═══ Records for the exercise

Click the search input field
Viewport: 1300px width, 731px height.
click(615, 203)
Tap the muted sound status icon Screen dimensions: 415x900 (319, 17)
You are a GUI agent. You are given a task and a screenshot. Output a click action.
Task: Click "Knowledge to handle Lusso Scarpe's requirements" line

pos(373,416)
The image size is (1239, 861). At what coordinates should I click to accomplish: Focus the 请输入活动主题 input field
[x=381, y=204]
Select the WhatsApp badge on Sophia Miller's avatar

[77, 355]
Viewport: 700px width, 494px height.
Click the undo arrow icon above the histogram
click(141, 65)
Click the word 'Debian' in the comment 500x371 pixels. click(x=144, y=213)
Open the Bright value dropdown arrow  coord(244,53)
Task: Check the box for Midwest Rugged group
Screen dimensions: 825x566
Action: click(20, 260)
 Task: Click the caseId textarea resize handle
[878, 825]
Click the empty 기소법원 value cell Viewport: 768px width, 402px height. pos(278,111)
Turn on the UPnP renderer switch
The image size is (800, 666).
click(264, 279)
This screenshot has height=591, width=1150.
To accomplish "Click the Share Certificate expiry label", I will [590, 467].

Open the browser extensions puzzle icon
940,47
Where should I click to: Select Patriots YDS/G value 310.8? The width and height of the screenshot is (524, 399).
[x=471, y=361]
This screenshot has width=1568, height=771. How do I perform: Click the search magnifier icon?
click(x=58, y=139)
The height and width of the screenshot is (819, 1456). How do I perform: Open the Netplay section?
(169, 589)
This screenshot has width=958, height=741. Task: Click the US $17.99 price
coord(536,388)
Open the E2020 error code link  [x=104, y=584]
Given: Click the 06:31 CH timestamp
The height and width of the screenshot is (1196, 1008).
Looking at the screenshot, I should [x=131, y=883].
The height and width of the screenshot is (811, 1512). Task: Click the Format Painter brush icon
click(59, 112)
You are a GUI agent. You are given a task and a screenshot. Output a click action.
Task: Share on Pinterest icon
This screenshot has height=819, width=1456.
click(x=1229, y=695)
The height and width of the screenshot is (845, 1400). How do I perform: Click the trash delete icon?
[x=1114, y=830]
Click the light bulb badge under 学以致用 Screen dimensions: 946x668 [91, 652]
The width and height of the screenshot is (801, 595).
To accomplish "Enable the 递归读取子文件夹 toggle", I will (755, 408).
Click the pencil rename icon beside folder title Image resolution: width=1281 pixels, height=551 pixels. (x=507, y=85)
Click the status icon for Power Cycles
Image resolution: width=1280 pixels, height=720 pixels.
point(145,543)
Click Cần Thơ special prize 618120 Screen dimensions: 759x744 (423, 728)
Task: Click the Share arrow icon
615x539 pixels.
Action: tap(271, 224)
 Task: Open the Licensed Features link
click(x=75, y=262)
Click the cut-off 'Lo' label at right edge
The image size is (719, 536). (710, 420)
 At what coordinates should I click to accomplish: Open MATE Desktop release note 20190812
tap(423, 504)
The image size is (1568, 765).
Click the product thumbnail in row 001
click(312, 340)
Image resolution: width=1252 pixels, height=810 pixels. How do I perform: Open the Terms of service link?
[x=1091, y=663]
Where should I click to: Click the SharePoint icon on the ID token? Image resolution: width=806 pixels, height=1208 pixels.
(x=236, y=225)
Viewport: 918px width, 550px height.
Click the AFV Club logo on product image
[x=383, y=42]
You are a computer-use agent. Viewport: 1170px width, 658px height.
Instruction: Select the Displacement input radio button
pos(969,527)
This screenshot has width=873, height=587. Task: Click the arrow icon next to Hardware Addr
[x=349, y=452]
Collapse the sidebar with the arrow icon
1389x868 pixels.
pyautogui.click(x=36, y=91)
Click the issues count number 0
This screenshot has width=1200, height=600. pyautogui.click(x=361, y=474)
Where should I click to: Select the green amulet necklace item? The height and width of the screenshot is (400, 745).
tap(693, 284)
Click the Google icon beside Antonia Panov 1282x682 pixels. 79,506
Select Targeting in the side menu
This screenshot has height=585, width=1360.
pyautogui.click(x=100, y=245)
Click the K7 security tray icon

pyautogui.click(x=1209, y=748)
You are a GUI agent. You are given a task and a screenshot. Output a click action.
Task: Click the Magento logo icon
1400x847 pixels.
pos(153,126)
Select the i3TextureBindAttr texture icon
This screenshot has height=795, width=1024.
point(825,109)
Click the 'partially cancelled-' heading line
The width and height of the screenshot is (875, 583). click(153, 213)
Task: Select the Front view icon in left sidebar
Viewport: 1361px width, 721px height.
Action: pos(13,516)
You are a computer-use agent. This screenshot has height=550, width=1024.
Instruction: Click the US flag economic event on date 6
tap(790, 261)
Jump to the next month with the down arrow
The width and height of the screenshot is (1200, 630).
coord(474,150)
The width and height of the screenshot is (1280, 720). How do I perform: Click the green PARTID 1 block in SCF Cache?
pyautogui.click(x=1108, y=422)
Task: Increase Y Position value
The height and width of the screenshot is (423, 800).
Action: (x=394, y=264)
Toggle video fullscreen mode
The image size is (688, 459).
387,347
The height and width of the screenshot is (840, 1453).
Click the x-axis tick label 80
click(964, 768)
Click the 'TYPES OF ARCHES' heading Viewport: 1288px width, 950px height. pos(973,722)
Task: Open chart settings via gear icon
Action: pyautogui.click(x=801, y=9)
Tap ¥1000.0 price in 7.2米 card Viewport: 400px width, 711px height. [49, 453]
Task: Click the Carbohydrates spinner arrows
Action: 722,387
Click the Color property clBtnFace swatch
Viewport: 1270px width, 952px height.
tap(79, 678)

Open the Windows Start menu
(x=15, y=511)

══════

### What needs to be done
A word-for-word copy of the lines above from the one with "You are a computer-use agent. Viewport: 1170px" through the one with "You are a computer-use agent. This", inclusive, is the only output wanted.

### Task response
You are a computer-use agent. Viewport: 1170px width, 658px height.
Instruction: Select the Displacement input radio button
pos(969,527)
This screenshot has width=873, height=587. Task: Click the arrow icon next to Hardware Addr
[x=349, y=452]
Collapse the sidebar with the arrow icon
1389x868 pixels.
pyautogui.click(x=36, y=91)
Click the issues count number 0
This screenshot has width=1200, height=600. pyautogui.click(x=361, y=474)
Where should I click to: Select the green amulet necklace item? The height and width of the screenshot is (400, 745).
tap(693, 284)
Click the Google icon beside Antonia Panov 1282x682 pixels. 79,506
Select Targeting in the side menu
This screenshot has height=585, width=1360.
pyautogui.click(x=100, y=245)
Click the K7 security tray icon

pyautogui.click(x=1209, y=748)
You are a GUI agent. You are given a task and a screenshot. Output a click action.
Task: Click the Magento logo icon
1400x847 pixels.
pos(153,126)
Select the i3TextureBindAttr texture icon
This screenshot has height=795, width=1024.
point(825,109)
Click the 'partially cancelled-' heading line
The width and height of the screenshot is (875, 583). click(153, 213)
Task: Select the Front view icon in left sidebar
Viewport: 1361px width, 721px height.
Action: pos(13,516)
You are a computer-use agent. This screenshot has height=550, width=1024.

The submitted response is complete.